EXERCISE BRIEF: Would you set down every line of the data below exactly as it reads?

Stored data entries
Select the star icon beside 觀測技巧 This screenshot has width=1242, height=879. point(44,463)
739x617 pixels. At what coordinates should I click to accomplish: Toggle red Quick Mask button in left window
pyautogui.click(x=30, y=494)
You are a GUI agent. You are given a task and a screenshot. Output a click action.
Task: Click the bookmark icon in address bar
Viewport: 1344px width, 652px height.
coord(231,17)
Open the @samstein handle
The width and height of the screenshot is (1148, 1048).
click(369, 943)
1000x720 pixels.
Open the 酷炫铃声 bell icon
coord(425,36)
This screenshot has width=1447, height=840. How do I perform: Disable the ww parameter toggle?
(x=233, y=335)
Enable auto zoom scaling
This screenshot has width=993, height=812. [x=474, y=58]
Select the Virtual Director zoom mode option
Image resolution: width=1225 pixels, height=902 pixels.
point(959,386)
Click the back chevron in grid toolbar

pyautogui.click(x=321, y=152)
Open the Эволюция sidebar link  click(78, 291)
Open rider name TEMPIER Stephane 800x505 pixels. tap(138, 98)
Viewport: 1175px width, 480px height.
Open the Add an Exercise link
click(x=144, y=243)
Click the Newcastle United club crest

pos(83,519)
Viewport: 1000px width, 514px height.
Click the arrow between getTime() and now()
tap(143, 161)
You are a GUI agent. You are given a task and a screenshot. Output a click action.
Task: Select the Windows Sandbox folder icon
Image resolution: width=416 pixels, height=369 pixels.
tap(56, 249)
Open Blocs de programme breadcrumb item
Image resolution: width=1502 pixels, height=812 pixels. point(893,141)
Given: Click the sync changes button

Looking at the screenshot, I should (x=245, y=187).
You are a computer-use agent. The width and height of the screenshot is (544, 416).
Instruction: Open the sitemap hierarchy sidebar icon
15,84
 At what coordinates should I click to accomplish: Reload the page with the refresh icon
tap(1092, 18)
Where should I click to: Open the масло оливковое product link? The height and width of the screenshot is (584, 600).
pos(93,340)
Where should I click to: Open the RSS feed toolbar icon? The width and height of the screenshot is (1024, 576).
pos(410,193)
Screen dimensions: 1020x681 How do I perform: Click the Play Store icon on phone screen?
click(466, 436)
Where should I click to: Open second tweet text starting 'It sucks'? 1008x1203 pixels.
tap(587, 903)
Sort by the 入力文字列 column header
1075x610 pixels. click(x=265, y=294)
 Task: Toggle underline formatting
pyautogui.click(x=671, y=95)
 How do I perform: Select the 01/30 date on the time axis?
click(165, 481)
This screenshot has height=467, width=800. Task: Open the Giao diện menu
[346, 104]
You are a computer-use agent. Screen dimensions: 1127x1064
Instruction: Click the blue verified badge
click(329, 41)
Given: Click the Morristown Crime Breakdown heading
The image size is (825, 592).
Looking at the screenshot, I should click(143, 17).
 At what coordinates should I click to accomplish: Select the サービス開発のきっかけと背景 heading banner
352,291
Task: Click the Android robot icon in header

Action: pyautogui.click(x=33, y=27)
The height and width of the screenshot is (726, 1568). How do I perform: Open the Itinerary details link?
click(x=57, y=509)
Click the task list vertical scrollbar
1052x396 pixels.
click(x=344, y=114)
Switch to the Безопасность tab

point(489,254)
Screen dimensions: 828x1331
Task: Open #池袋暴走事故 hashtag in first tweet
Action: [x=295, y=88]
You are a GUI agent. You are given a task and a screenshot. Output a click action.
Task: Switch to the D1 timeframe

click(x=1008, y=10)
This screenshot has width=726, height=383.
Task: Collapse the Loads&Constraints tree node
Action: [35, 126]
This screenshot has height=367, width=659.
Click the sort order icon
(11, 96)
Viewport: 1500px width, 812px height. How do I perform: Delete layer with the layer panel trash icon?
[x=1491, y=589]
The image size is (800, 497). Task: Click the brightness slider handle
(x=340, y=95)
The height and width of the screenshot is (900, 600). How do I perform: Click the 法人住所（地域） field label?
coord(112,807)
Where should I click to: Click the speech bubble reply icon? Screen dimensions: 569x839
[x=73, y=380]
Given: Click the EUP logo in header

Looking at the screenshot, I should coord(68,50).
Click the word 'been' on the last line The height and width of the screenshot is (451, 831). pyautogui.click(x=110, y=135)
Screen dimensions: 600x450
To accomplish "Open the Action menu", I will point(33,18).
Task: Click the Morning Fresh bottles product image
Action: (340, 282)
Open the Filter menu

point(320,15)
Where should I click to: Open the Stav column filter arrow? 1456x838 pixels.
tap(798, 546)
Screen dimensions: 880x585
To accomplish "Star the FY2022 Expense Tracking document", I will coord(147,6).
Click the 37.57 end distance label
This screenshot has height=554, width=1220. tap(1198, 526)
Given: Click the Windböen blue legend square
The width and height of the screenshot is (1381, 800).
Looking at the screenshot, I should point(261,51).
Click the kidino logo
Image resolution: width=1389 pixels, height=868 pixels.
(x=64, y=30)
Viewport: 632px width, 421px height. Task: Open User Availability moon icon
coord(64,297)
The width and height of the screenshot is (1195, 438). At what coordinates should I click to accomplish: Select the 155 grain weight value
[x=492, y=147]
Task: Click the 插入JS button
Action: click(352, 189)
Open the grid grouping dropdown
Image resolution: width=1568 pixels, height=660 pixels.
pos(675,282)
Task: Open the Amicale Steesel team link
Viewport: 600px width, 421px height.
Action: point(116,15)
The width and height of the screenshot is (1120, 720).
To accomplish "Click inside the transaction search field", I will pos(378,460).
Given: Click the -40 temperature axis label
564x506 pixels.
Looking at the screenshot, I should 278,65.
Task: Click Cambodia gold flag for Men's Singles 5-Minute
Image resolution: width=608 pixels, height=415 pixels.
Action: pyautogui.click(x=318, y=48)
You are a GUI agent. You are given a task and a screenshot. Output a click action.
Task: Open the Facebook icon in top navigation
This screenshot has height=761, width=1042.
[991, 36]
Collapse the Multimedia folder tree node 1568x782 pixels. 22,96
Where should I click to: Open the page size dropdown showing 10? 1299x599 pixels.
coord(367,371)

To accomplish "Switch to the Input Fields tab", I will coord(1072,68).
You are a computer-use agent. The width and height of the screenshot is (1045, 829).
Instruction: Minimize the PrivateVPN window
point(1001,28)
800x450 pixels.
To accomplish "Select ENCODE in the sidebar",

TASK RESPONSE:
Select the star icon beside 觀測技巧 This screenshot has width=1242, height=879. point(44,463)
739x617 pixels. At what coordinates should I click to accomplish: Toggle red Quick Mask button in left window
pyautogui.click(x=30, y=494)
You are a GUI agent. You are given a task and a screenshot. Output a click action.
Task: Click the bookmark icon in address bar
Viewport: 1344px width, 652px height.
coord(231,17)
Open the @samstein handle
The width and height of the screenshot is (1148, 1048).
click(369, 943)
1000x720 pixels.
Open the 酷炫铃声 bell icon
coord(425,36)
This screenshot has width=1447, height=840. How do I perform: Disable the ww parameter toggle?
(x=233, y=335)
Enable auto zoom scaling
This screenshot has width=993, height=812. [x=474, y=58]
Select the Virtual Director zoom mode option
Image resolution: width=1225 pixels, height=902 pixels.
point(959,386)
Click the back chevron in grid toolbar

pyautogui.click(x=321, y=152)
Open the Эволюция sidebar link  click(78, 291)
Open rider name TEMPIER Stephane 800x505 pixels. tap(138, 98)
Viewport: 1175px width, 480px height.
Open the Add an Exercise link
click(x=144, y=243)
Click the Newcastle United club crest

pos(83,519)
Viewport: 1000px width, 514px height.
Click the arrow between getTime() and now()
tap(143, 161)
You are a GUI agent. You are given a task and a screenshot. Output a click action.
Task: Select the Windows Sandbox folder icon
Image resolution: width=416 pixels, height=369 pixels.
tap(56, 249)
Open Blocs de programme breadcrumb item
Image resolution: width=1502 pixels, height=812 pixels. point(893,141)
Given: Click the sync changes button

Looking at the screenshot, I should (x=245, y=187).
You are a computer-use agent. The width and height of the screenshot is (544, 416).
Instruction: Open the sitemap hierarchy sidebar icon
15,84
 At what coordinates should I click to accomplish: Reload the page with the refresh icon
tap(1092, 18)
Where should I click to: Open the масло оливковое product link? The height and width of the screenshot is (584, 600).
pos(93,340)
Where should I click to: Open the RSS feed toolbar icon? The width and height of the screenshot is (1024, 576).
pos(410,193)
Screen dimensions: 1020x681 How do I perform: Click the Play Store icon on phone screen?
click(466, 436)
Where should I click to: Open second tweet text starting 'It sucks'? 1008x1203 pixels.
tap(587, 903)
Sort by the 入力文字列 column header
1075x610 pixels. click(x=265, y=294)
 Task: Toggle underline formatting
pyautogui.click(x=671, y=95)
 How do I perform: Select the 01/30 date on the time axis?
click(165, 481)
This screenshot has height=467, width=800. Task: Open the Giao diện menu
[346, 104]
You are a computer-use agent. Screen dimensions: 1127x1064
Instruction: Click the blue verified badge
click(329, 41)
Given: Click the Morristown Crime Breakdown heading
The image size is (825, 592).
Looking at the screenshot, I should click(143, 17).
 At what coordinates should I click to accomplish: Select the サービス開発のきっかけと背景 heading banner
352,291
Task: Click the Android robot icon in header

Action: pyautogui.click(x=33, y=27)
The height and width of the screenshot is (726, 1568). How do I perform: Open the Itinerary details link?
click(x=57, y=509)
Click the task list vertical scrollbar
1052x396 pixels.
click(x=344, y=114)
Switch to the Безопасность tab

point(489,254)
Screen dimensions: 828x1331
Task: Open #池袋暴走事故 hashtag in first tweet
Action: [x=295, y=88]
You are a GUI agent. You are given a task and a screenshot. Output a click action.
Task: Switch to the D1 timeframe

click(x=1008, y=10)
This screenshot has width=726, height=383.
Task: Collapse the Loads&Constraints tree node
Action: [35, 126]
This screenshot has height=367, width=659.
Click the sort order icon
(11, 96)
Viewport: 1500px width, 812px height. How do I perform: Delete layer with the layer panel trash icon?
[x=1491, y=589]
The image size is (800, 497). Task: Click the brightness slider handle
(x=340, y=95)
The height and width of the screenshot is (900, 600). How do I perform: Click the 法人住所（地域） field label?
coord(112,807)
Where should I click to: Click the speech bubble reply icon? Screen dimensions: 569x839
[x=73, y=380]
Given: Click the EUP logo in header

Looking at the screenshot, I should coord(68,50).
Click the word 'been' on the last line The height and width of the screenshot is (451, 831). pyautogui.click(x=110, y=135)
Screen dimensions: 600x450
To accomplish "Open the Action menu", I will point(33,18).
Task: Click the Morning Fresh bottles product image
Action: (340, 282)
Open the Filter menu

point(320,15)
Where should I click to: Open the Stav column filter arrow? 1456x838 pixels.
tap(798, 546)
Screen dimensions: 880x585
To accomplish "Star the FY2022 Expense Tracking document", I will coord(147,6).
Click the 37.57 end distance label
This screenshot has height=554, width=1220. tap(1198, 526)
Given: Click the Windböen blue legend square
The width and height of the screenshot is (1381, 800).
Looking at the screenshot, I should point(261,51).
Click the kidino logo
Image resolution: width=1389 pixels, height=868 pixels.
(x=64, y=30)
Viewport: 632px width, 421px height. Task: Open User Availability moon icon
coord(64,297)
The width and height of the screenshot is (1195, 438). At what coordinates should I click to accomplish: Select the 155 grain weight value
[x=492, y=147]
Task: Click the 插入JS button
Action: click(352, 189)
Open the grid grouping dropdown
Image resolution: width=1568 pixels, height=660 pixels.
pos(675,282)
Task: Open the Amicale Steesel team link
Viewport: 600px width, 421px height.
Action: point(116,15)
The width and height of the screenshot is (1120, 720).
To accomplish "Click inside the transaction search field", I will pos(378,460).
Given: Click the -40 temperature axis label
564x506 pixels.
Looking at the screenshot, I should 278,65.
Task: Click Cambodia gold flag for Men's Singles 5-Minute
Image resolution: width=608 pixels, height=415 pixels.
Action: pyautogui.click(x=318, y=48)
You are a GUI agent. You are given a task and a screenshot. Output a click action.
Task: Open the Facebook icon in top navigation
This screenshot has height=761, width=1042.
[991, 36]
Collapse the Multimedia folder tree node 1568x782 pixels. 22,96
Where should I click to: Open the page size dropdown showing 10? 1299x599 pixels.
coord(367,371)

To accomplish "Switch to the Input Fields tab", I will coord(1072,68).
You are a computer-use agent. The width and height of the screenshot is (1045, 829).
Instruction: Minimize the PrivateVPN window
point(1001,28)
800x450 pixels.
To accomplish "Select ENCODE in the sidebar",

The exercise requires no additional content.